Skeletal muscle mass and strength are foundational pillars of metabolic health, and their decline is a hallmark of aging and chronic disease. Resistance exercise remains one of the most potent tools for preserving and building muscle, yet the precise molecular mechanisms governing its effects are still being contested in the scientific literature.

This systematic review by Ji, Lee, and Kim (2025), published in the European Journal of Applied Physiology, synthesizes current evidence on how resistance exercise modulates the balance between muscle protein synthesis and degradation. Central to the analysis are three major signaling pathways: mTORC1, which drives anabolic responses; AMPK, which regulates energy sensing and can antagonize mTORC1; and the ubiquitin-proteasome system, the primary machinery for protein degradation in muscle tissue.

A key contribution of this review is its focus on fiber-type specificity — recognizing that slow-twitch (Type I) and fast-twitch (Type II) muscle fibers may respond differently to exercise stimuli — and contraction mode (concentric vs. eccentric), both of which remain poorly characterized in existing literature.

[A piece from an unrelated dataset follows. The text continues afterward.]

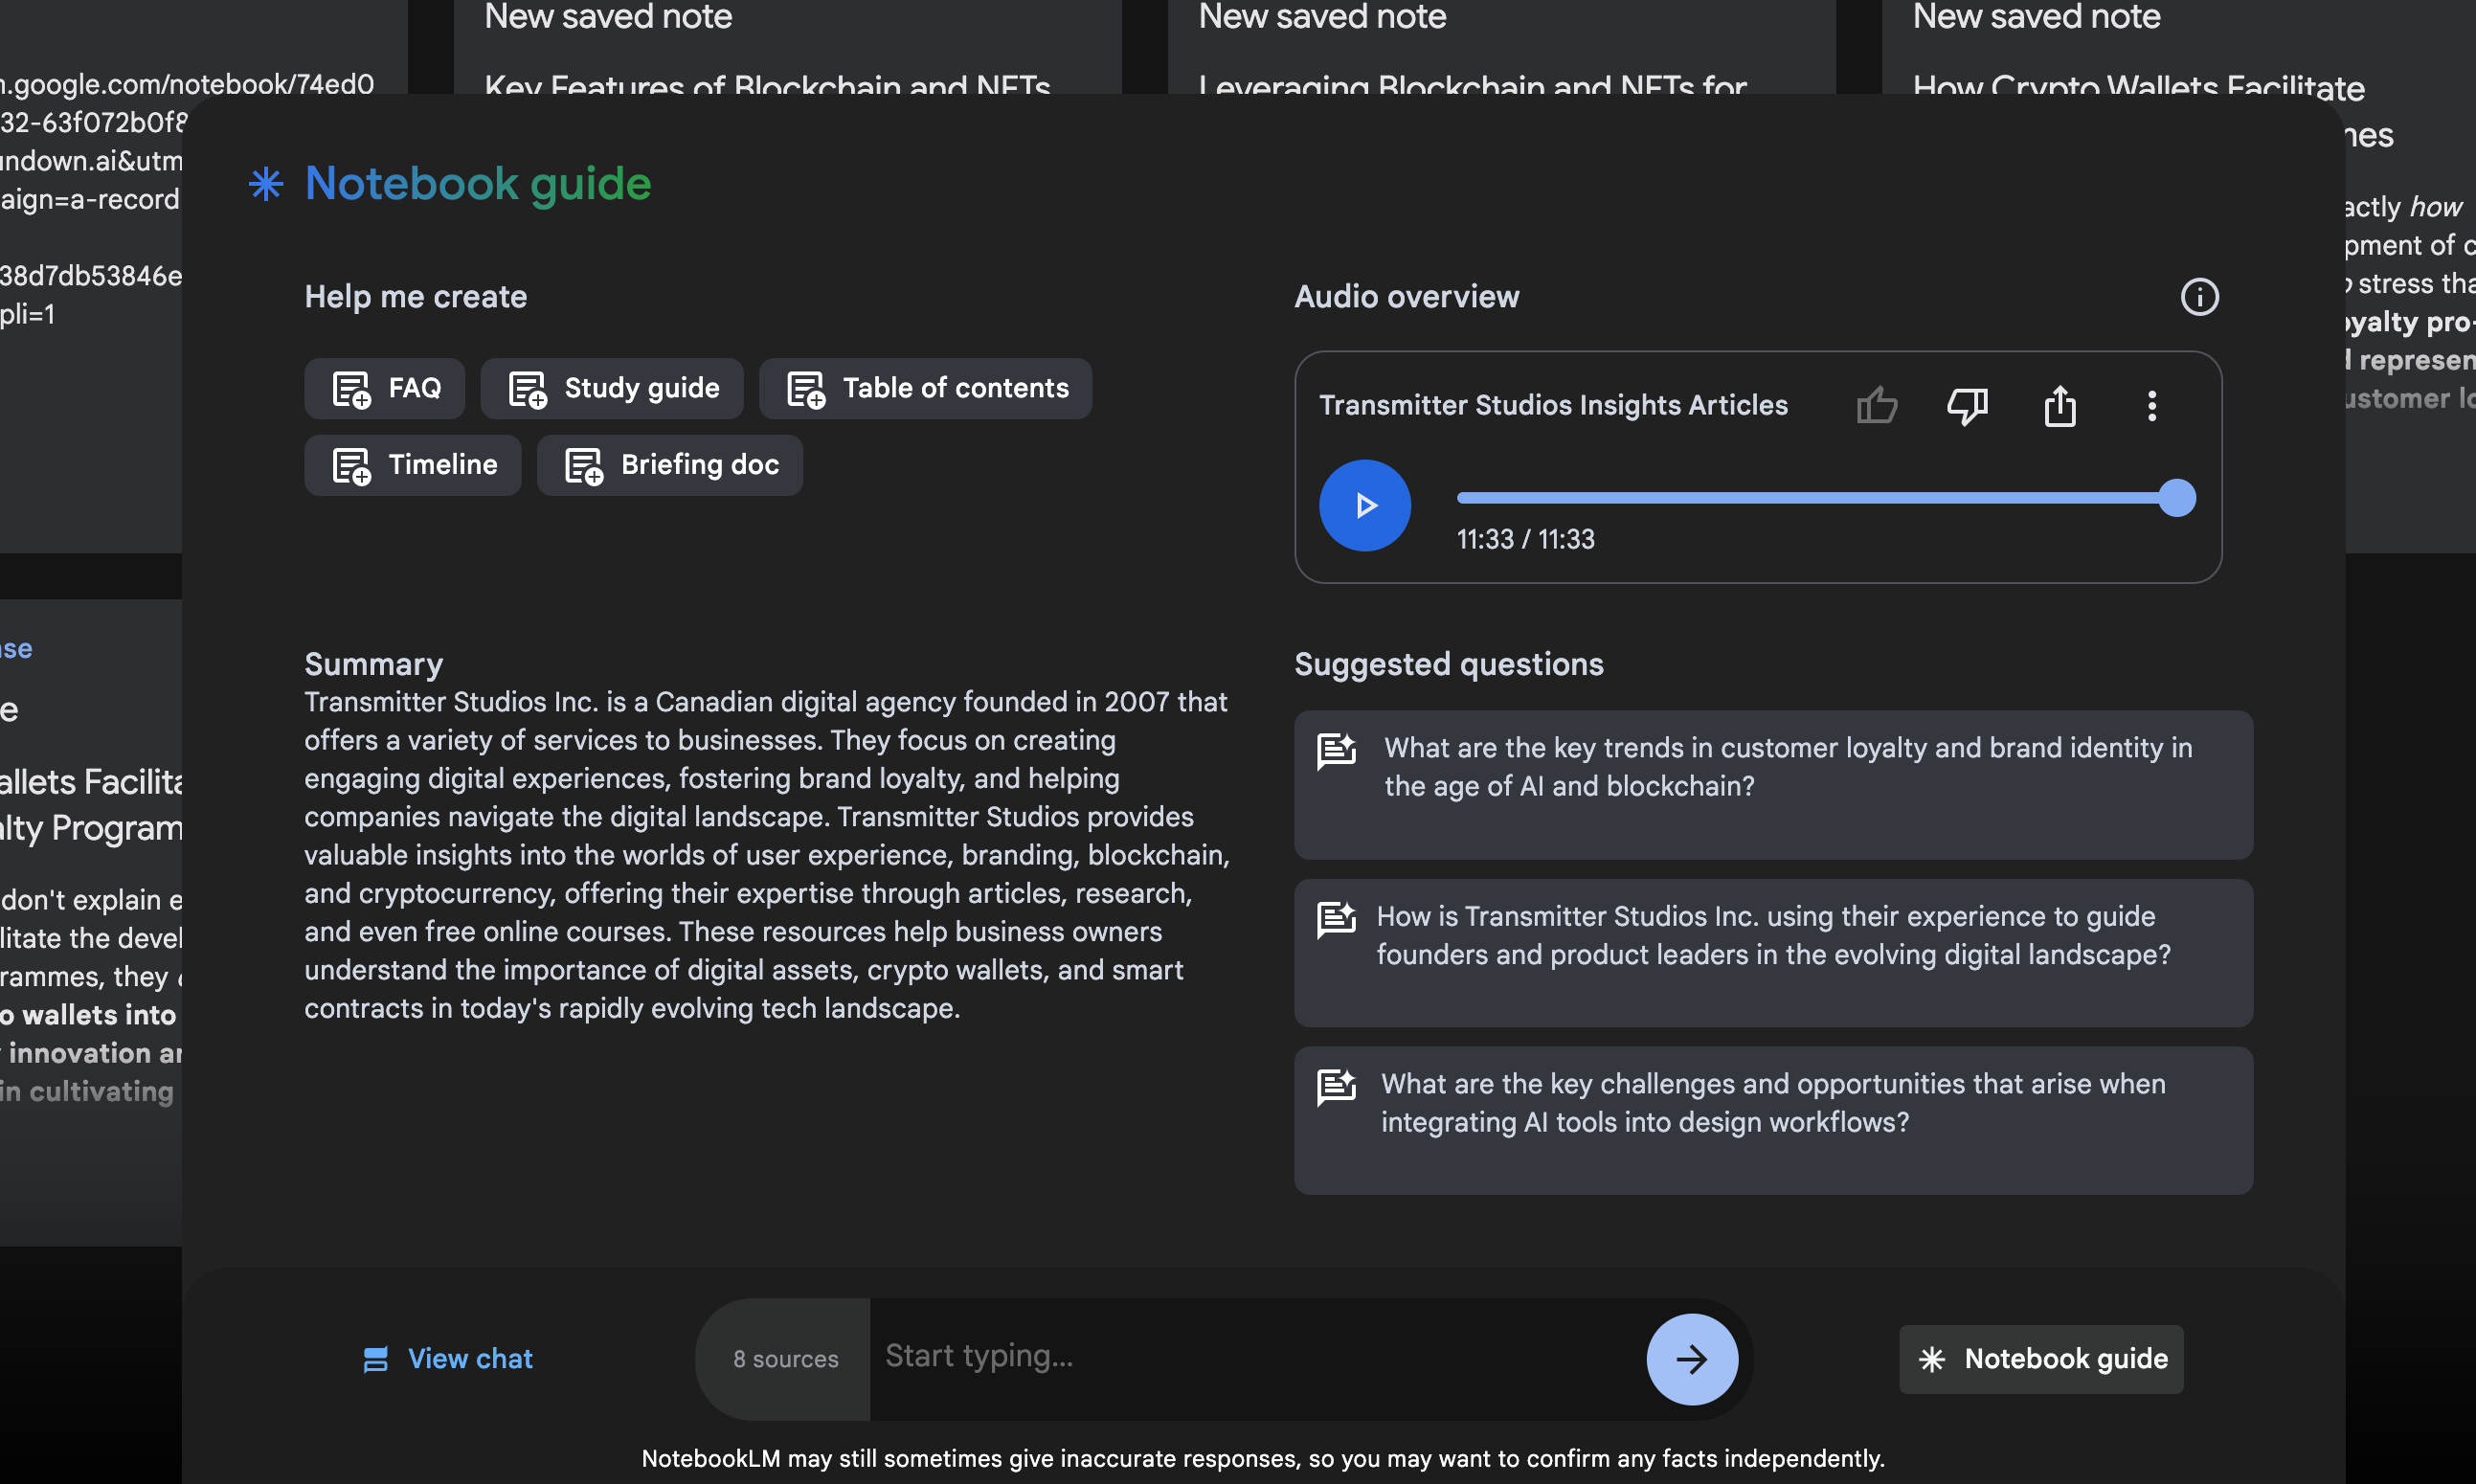Click the View chat toggle button
This screenshot has height=1484, width=2476.
(x=447, y=1357)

The authors also critically examine how methodological variables such as biopsy timing, exercise-induced muscle damage, local inflammation, and oxidative stress confound interpretation of signaling data.

Based on identified gaps, the authors propose a novel theoretical framework and predictive model intended to harmonize disparate findings and direct future mechanistic inquiry. The framework may help resolve longstanding controversies and enable more targeted exercise prescription.

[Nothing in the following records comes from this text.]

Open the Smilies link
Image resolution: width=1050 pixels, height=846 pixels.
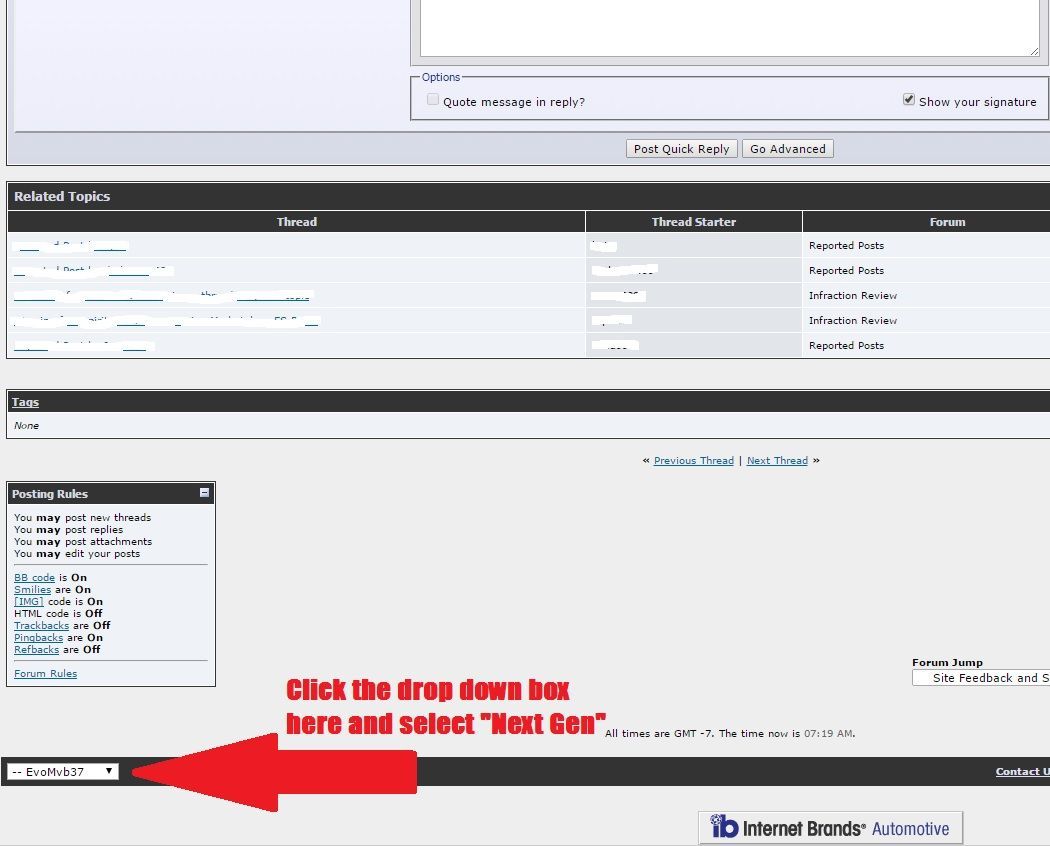(32, 590)
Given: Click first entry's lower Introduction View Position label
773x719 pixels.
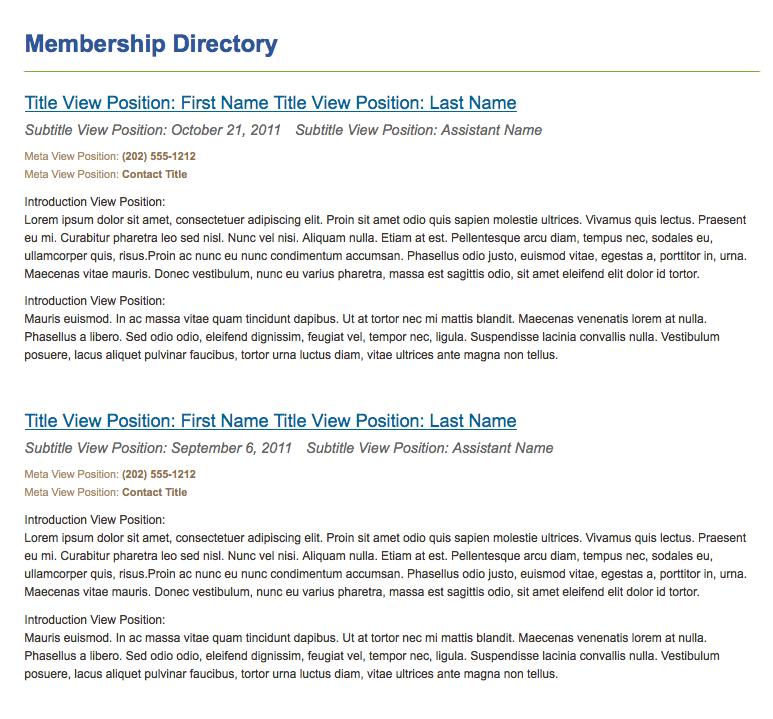Looking at the screenshot, I should 95,301.
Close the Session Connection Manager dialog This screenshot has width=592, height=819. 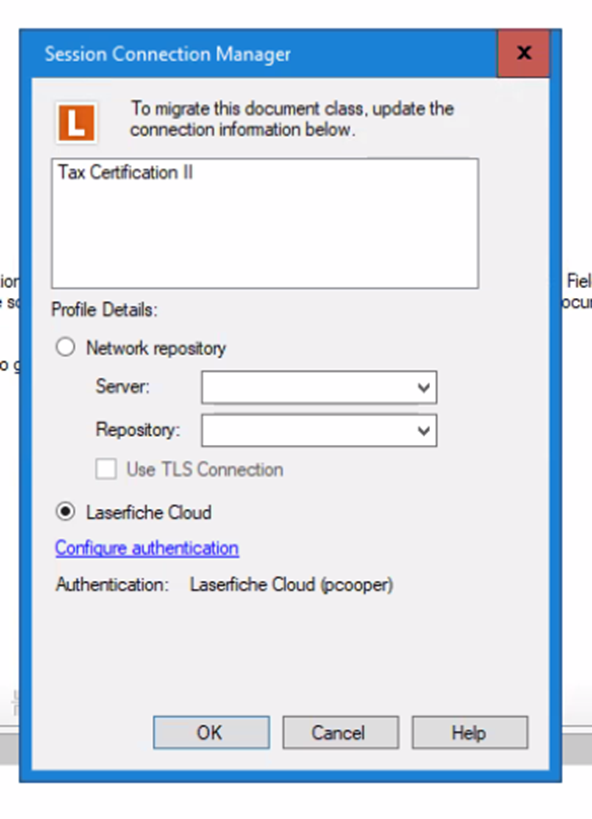[524, 53]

Implications are broad: for aging adults at risk of sarcopenia, cancer patients facing cachexia, and individuals with metabolic disorders, optimizing resistance exercise protocols based on mechanistic principles could meaningfully improve outcomes. Clinicians and researchers alike will find this review a valuable reference for evidence-based muscle intervention strategies.

Key Findings

  • mTORC1, AMPK, and the ubiquitin-proteasome system are central regulators of resistance exercise-induced muscle remodeling.
  • Fiber-type specificity (Type I vs. Type II) in signaling responses to resistance exercise remains poorly characterized.
  • Contraction mode (concentric vs. eccentric) differentially influences protein turnover pathways but mechanisms are unclear.
  • Biopsy timing, inflammation, muscle damage, and oxidative stress are underappreciated confounders in mechanistic studies.
  • Authors propose a novel predictive framework to guide future research and optimize exercise interventions for sarcopenia and cachexia.

Methodology

This is a systematic narrative review synthesizing published literature on resistance exercise and skeletal muscle protein metabolism. The authors critically evaluate signaling pathway evidence stratified by fiber type and contraction mode. No original experimental data were collected; conclusions are derived from synthesis and critical appraisal of existing studies.

Study Limitations

As a review based solely on the abstract, granular details of the included studies and the predictive model's validation are unavailable. The review itself acknowledges methodological inconsistencies in existing literature — particularly around biopsy timing and inflammation — that limit mechanistic conclusions. The proposed theoretical framework has not yet been empirically tested.